Conviene recordar algo que suele perderse en la urgencia: el nuevo régimen no redefine desde cero qué constituye una infracción grave. El tratamiento de datos sin base legal, la falta de medidas de seguridad razonables o el uso de información con fines incompatibles ya eran conductas reprochables bajo la legislación vigente. La diferencia es que ahora existe una institucionalidad más robusta para su supervisión.
“La presión por ‘cumplir rápido’ puede ser tan riesgosa como no hacer nada. El principal riesgo hoy no es la inacción, sino la sobrerreacción”.
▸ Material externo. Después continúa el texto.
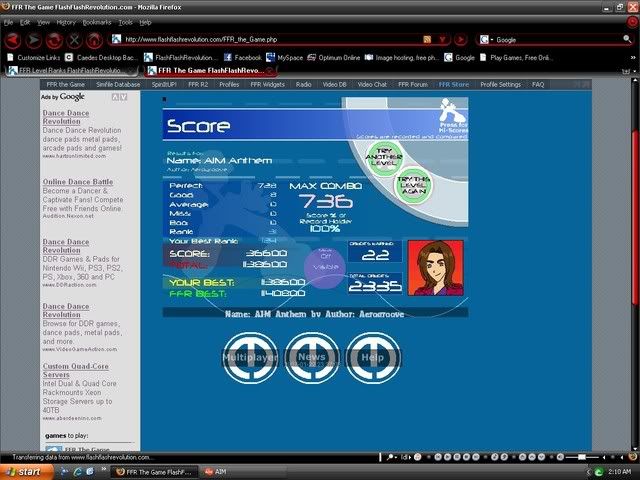Viewport: 640px width, 480px height.
Task: Switch to the FFR Level Ranks tab
Action: point(70,71)
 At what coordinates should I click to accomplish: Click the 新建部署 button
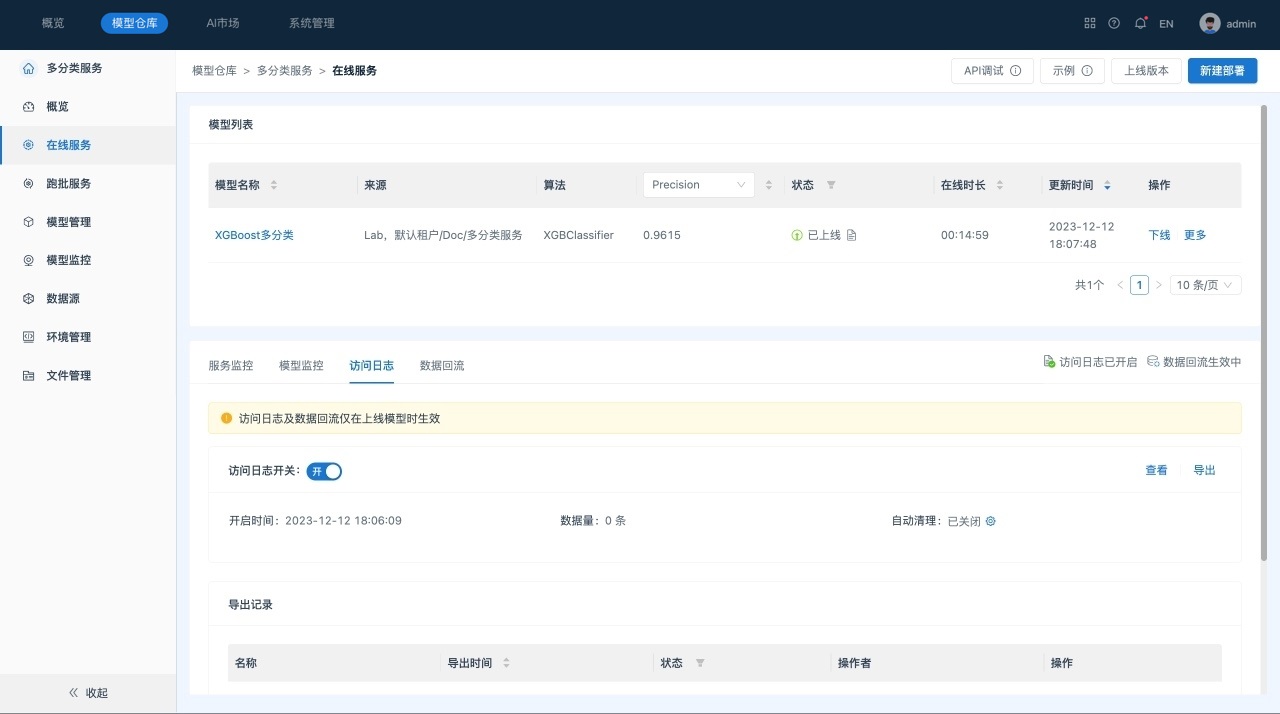(1222, 71)
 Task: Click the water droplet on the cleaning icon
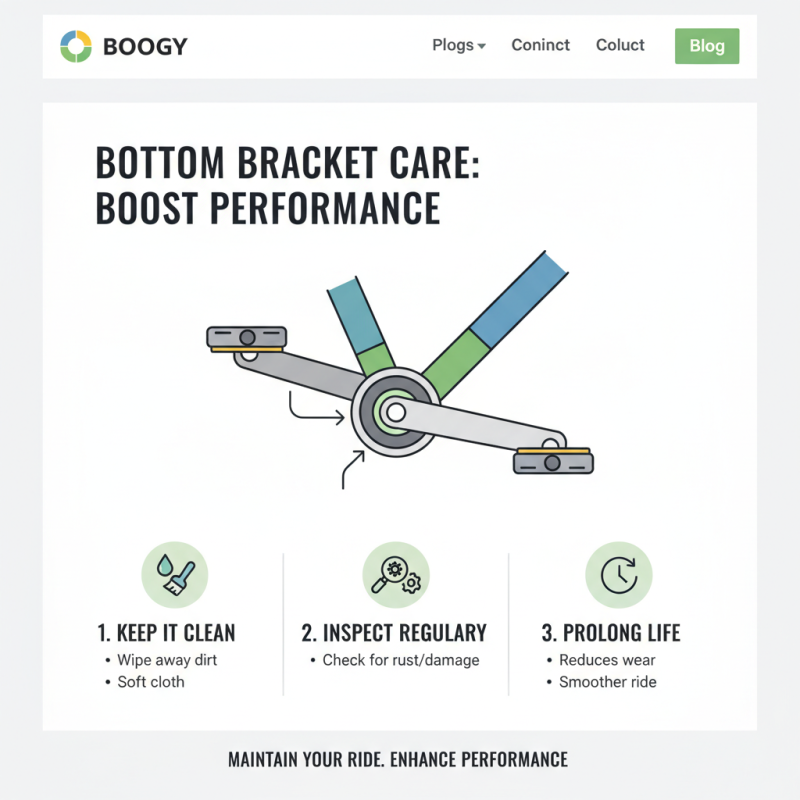(x=167, y=565)
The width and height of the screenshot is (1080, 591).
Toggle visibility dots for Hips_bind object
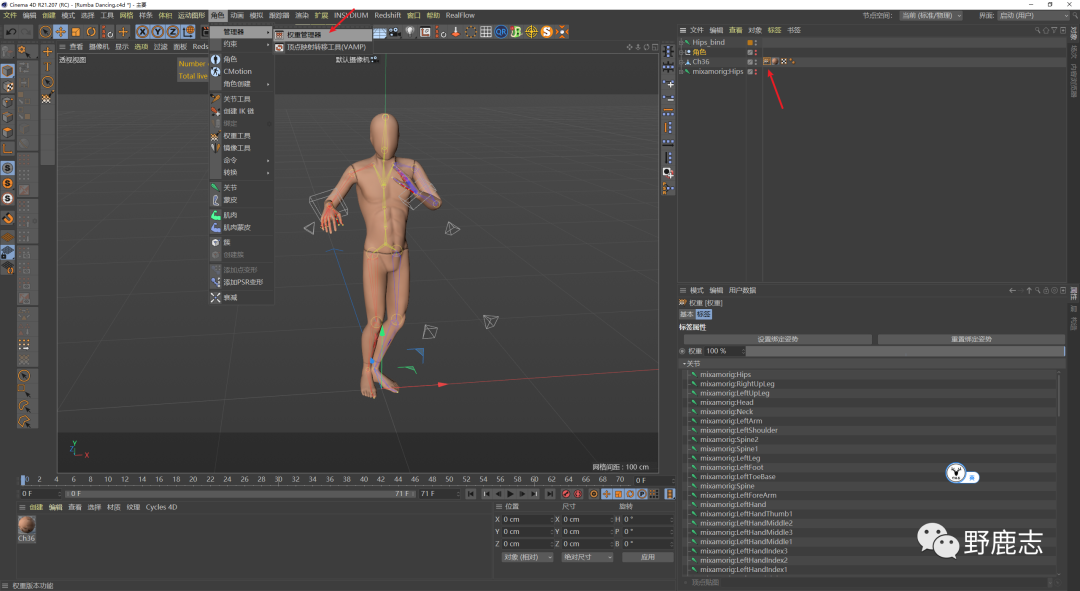click(x=756, y=43)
El proceso, además, no es binario. No existe un “antes sin reglas” y un “después punitivo inmediato”. La experiencia comparada -desde el RGPD europeo hasta la ley brasileña- muestra que los primeros ciclos de aplicación se concentran en definir estándares y promover buenas prácticas, antes de avanzar hacia una fiscalización intensiva. Anticipar sanciones masivas desde el día uno distorsiona las decisiones de inversión.
Para las empresas, el desafío es estratégico. Implementaciones apresuradas -contratar herramientas sin saber qué datos se tratan, redactar políticas genéricas copiadas de modelos extranjeros, nombrar responsables sin definir gobernanza- generan sobrecostos y una peligrosa falsa sensación de control. En cambio, una adecuación gradual, basada en riesgo y alineada con los flujos reales de información de cada organización, reduce contingencias legales y se convierte en un activo competitivo que fortalece la posición contractual y la confianza en cadenas de valor cada vez más exigentes.
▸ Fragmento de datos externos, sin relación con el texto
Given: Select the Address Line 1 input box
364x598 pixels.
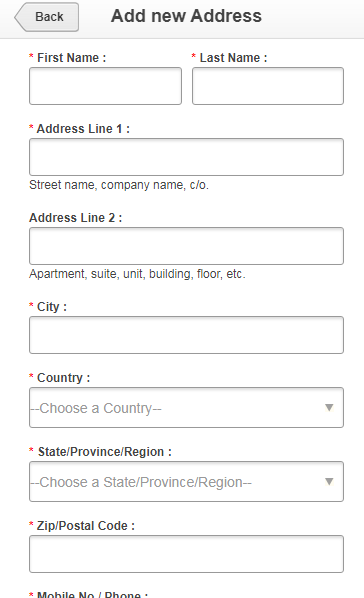Looking at the screenshot, I should click(187, 157).
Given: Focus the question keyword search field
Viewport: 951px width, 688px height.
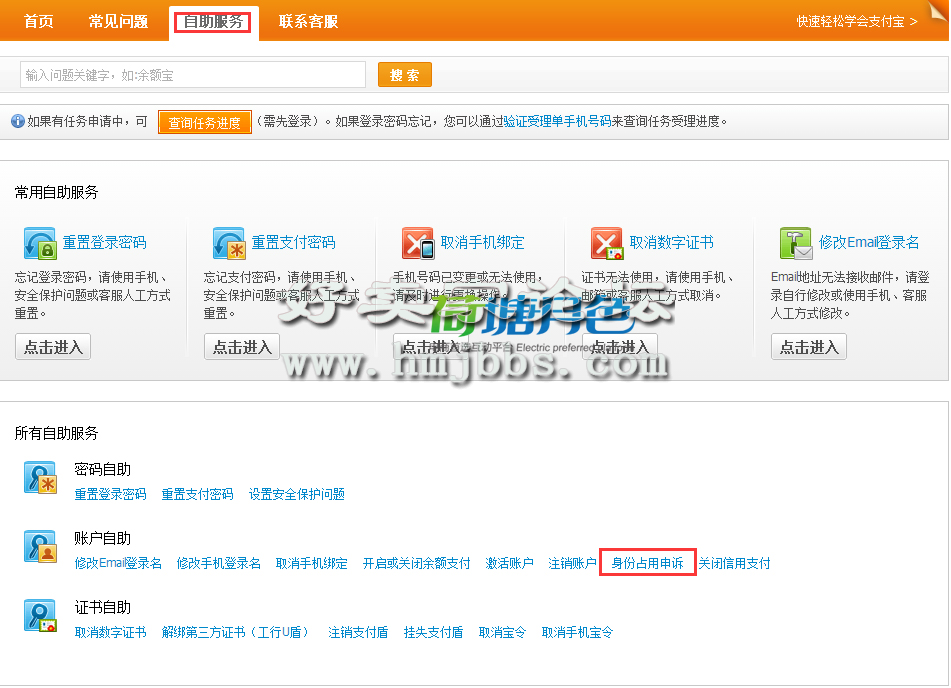Looking at the screenshot, I should coord(193,75).
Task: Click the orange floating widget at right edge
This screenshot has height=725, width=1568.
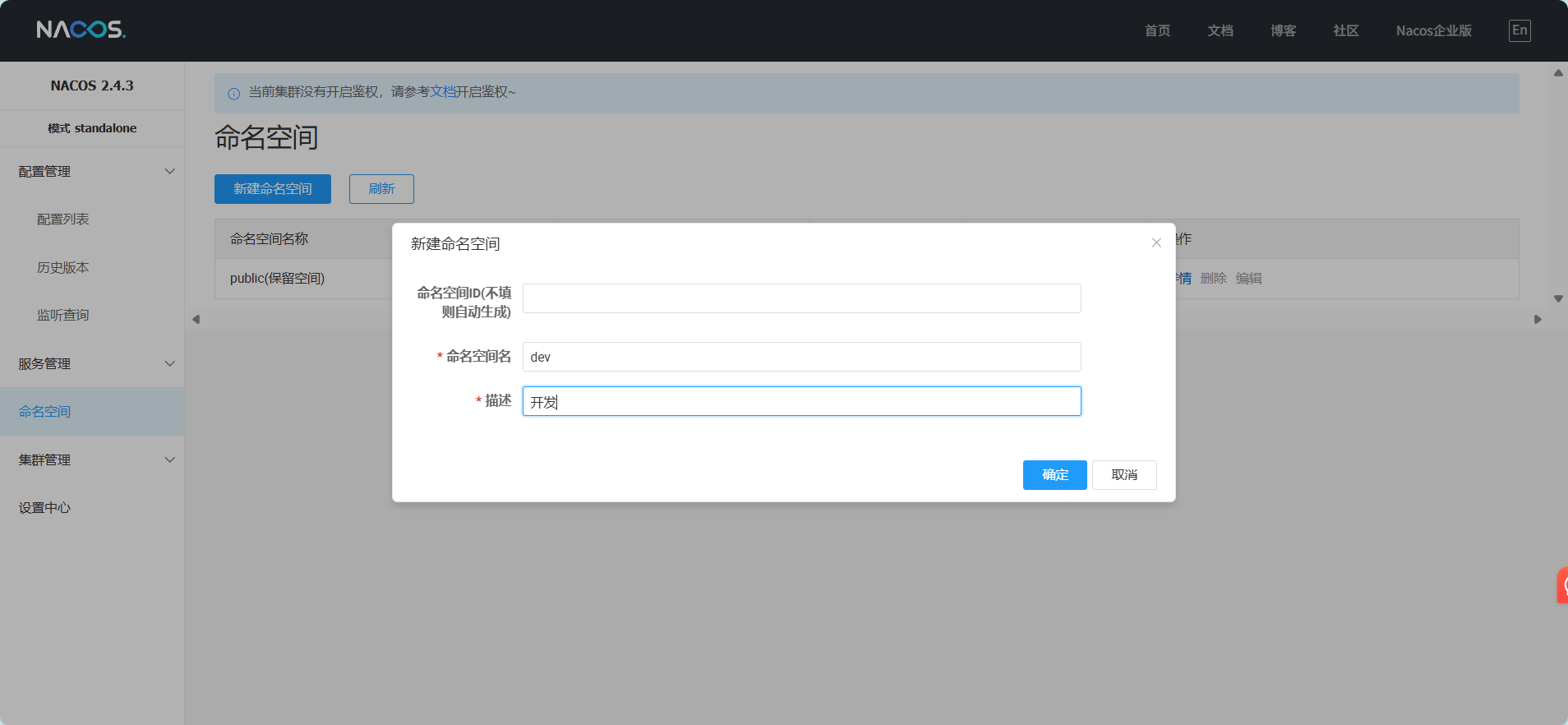Action: coord(1562,585)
Pero este proceso no se agota en las empresas. También requiere ciudadanos que comprendan el valor de sus datos y que exijan saber por qué y para qué se les pide su información. Además de una obligación legal, la protección de datos es un derecho que se ejerce. Y se ejerce cuando las personas dejan de aceptar términos y condiciones sin leerlos, cuando preguntan qué se hará con su información antes de entregarla, y cuando entienden que detrás de cada formulario hay una decisión sobre su privacidad. Sin esa contraparte ciudadana activa, el mejor marco regulatorio del mundo queda incompleto.
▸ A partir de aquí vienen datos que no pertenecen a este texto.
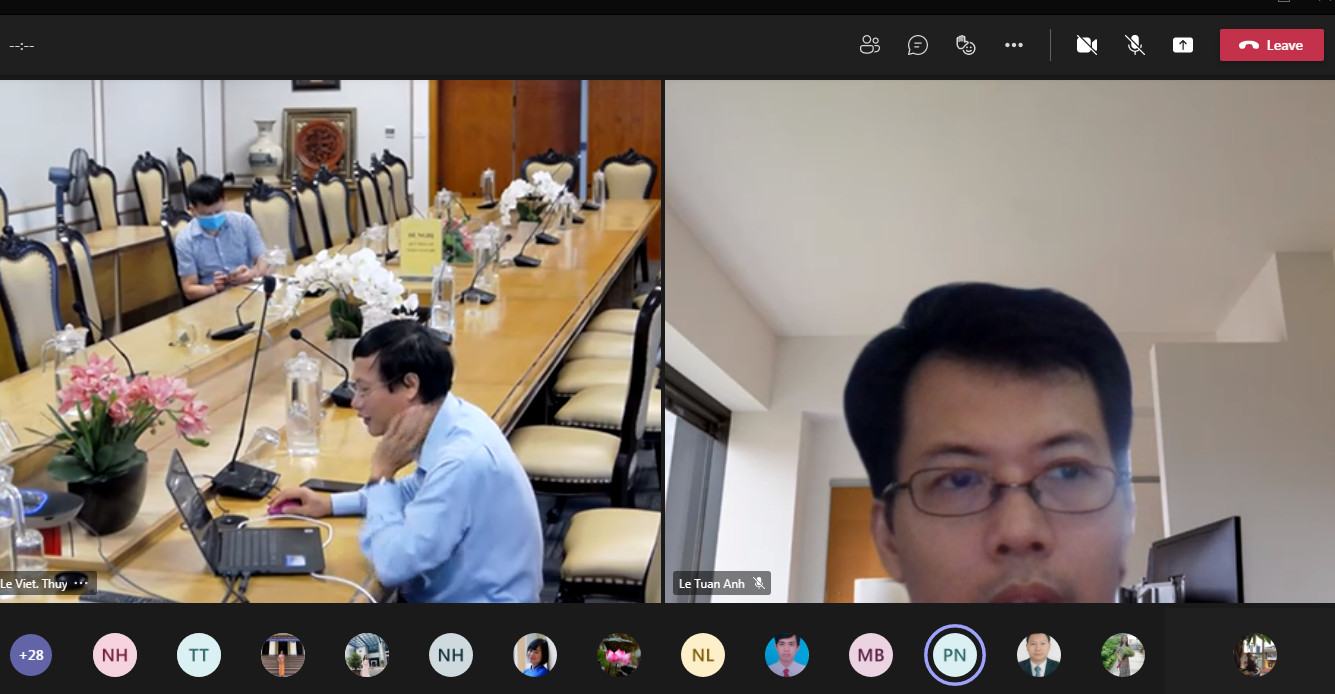
Task: Open the More actions ellipsis menu
Action: [x=1014, y=45]
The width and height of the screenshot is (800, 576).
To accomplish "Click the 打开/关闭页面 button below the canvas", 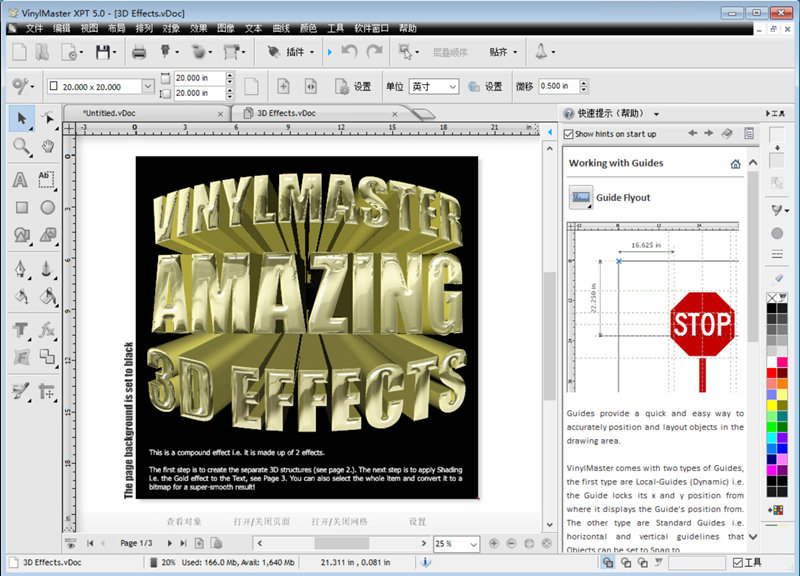I will click(x=262, y=522).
El escenario exige mesura: ni complacencia frente a incumplimientos reales, ni alarmismo ante un proceso que será progresivo. Cumplir bien -no solo rápido- es la única estrategia sostenible para las organizaciones. Pero queda una pregunta que nos compete a todos: ¿estamos preparados, como sociedad, para tomarnos en serio el valor de nuestra información personal? La nueva normativa abre esa puerta. Cruzarla depende tanto de las organizaciones como de cada uno de nosotros.